SELECTED TEXT:
[Start of Attachment]
Thanks again for this post - let me elaborate a bit more on my rather terse last message. So, there is consensus it seems that people feel screening should be done – as expressed through guidelines, and you want to find a way to systematize and standardize this screening.
This differs from the traditional framing because as far as I can tell there is no intervention that has been shown to reduce bad outcomes from ACE. But perhaps you could look further into why the guidelines recommend screening. Perhaps even if there is no treatment for ACE that has happened, there is an opportunity to remove children from settings where that is happening? On the one hand it is usual to recommend screening unless something can be done about it. On the other hand this is a problem in which finding interventions will be complicated and take perhaps years, and there might be other actions that can be taken to mitigate the effects of aces – such as screening for early drug use or early sexual debut or risky sexual behavior…
(I think this also illustrates the challenge that face prevention efforts especially those upstream prevention efforts in general. It is difficult to identify the effects of interventions even if those interventions are common sense).
So to be concrete – why don’t you think a little about what you or the community wants clinicians to do with the information. Let’s say they screen for ACE – what next? And what is your opinion about what to do next even if it is not evidence based at the moment… Or do you want to gather more practice –based epidemiological data about ACE? If you can find a way forward with the former it feels more like implementation science, the latter feels less so…
Hope this is useful and I do think your topic is hugely important.
[End of Attachment]
DATASET CONTENT:
[Start of Attachment]
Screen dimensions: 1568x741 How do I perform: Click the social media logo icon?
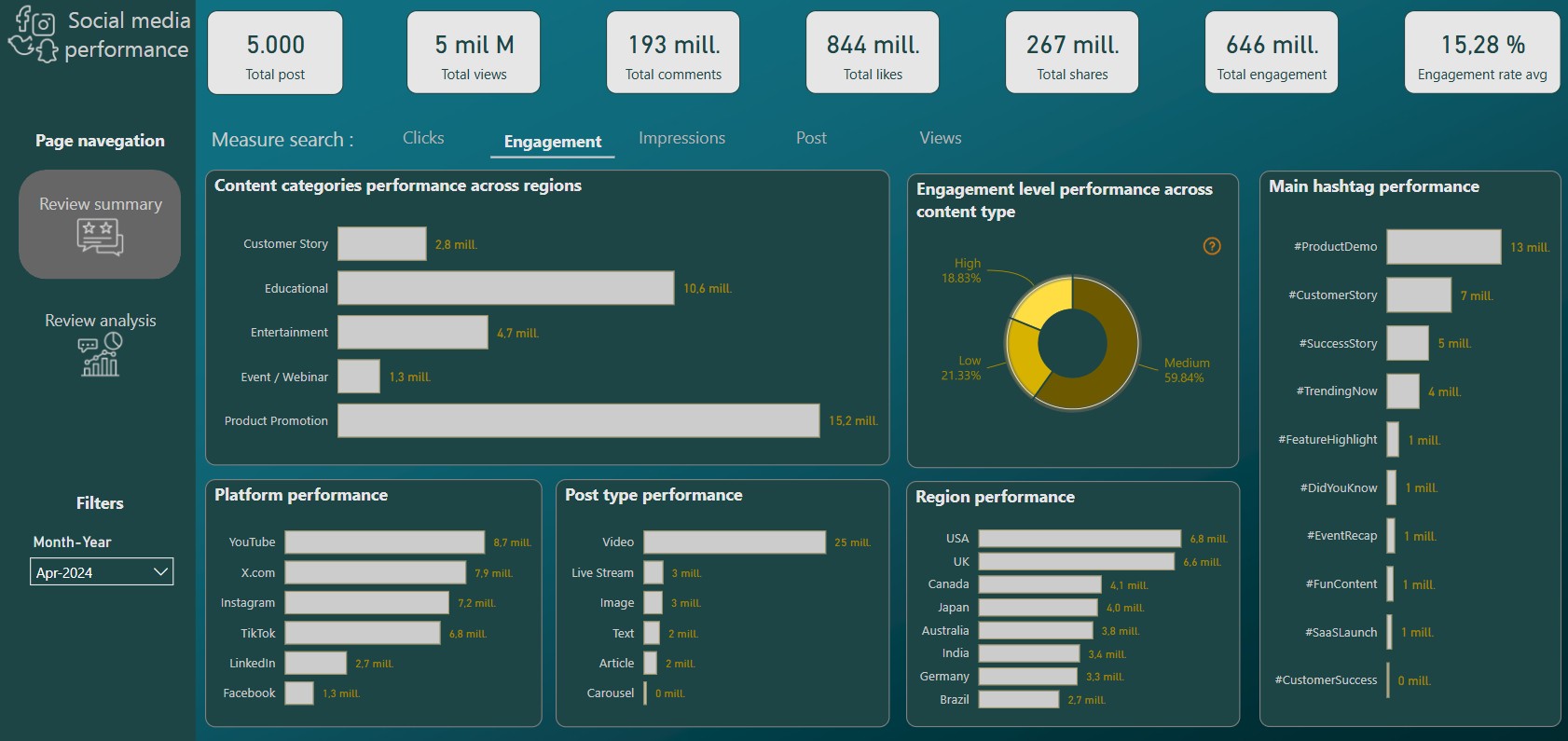[34, 34]
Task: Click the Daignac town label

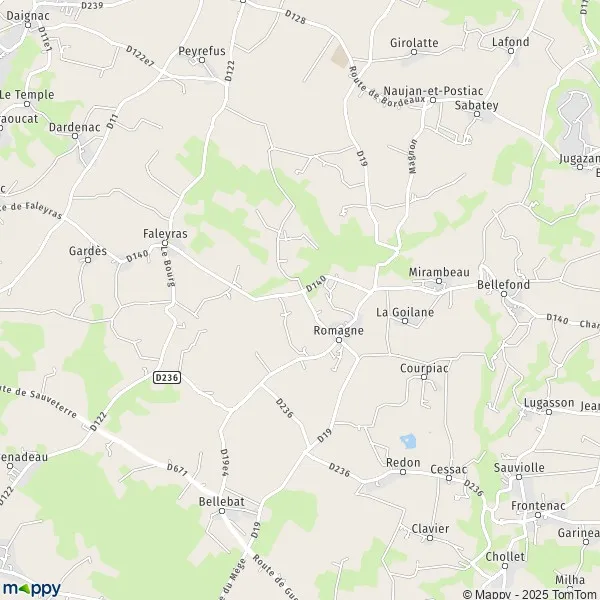Action: point(28,16)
[End of Attachment]
INSTRUCTIONS:
A – List every kind of screening that the message about ACE screening above proposes as another action that might mitigate the effects of ACEs.
B – Answer these questions from the message about ACE screening above, one short answer per line:
(i) What does the writer say, as far as they can tell, has not been shown for ACE?
(ii) Even if no treatment exists for ACE that has already happened, what opportunity does the writer suggest there might be?
(iii) Which way forward does the writer say feels more like implementation science?

ANSWERS:
A –
- Screening for early drug use
- Screening for early sexual debut
- Screening for risky sexual behavior

B –
(i) Any intervention that reduces bad outcomes from ACE.
(ii) The opportunity to remove children from settings where it is happening.
(iii) Finding a way forward on what clinicians should do with the information after screening for ACE.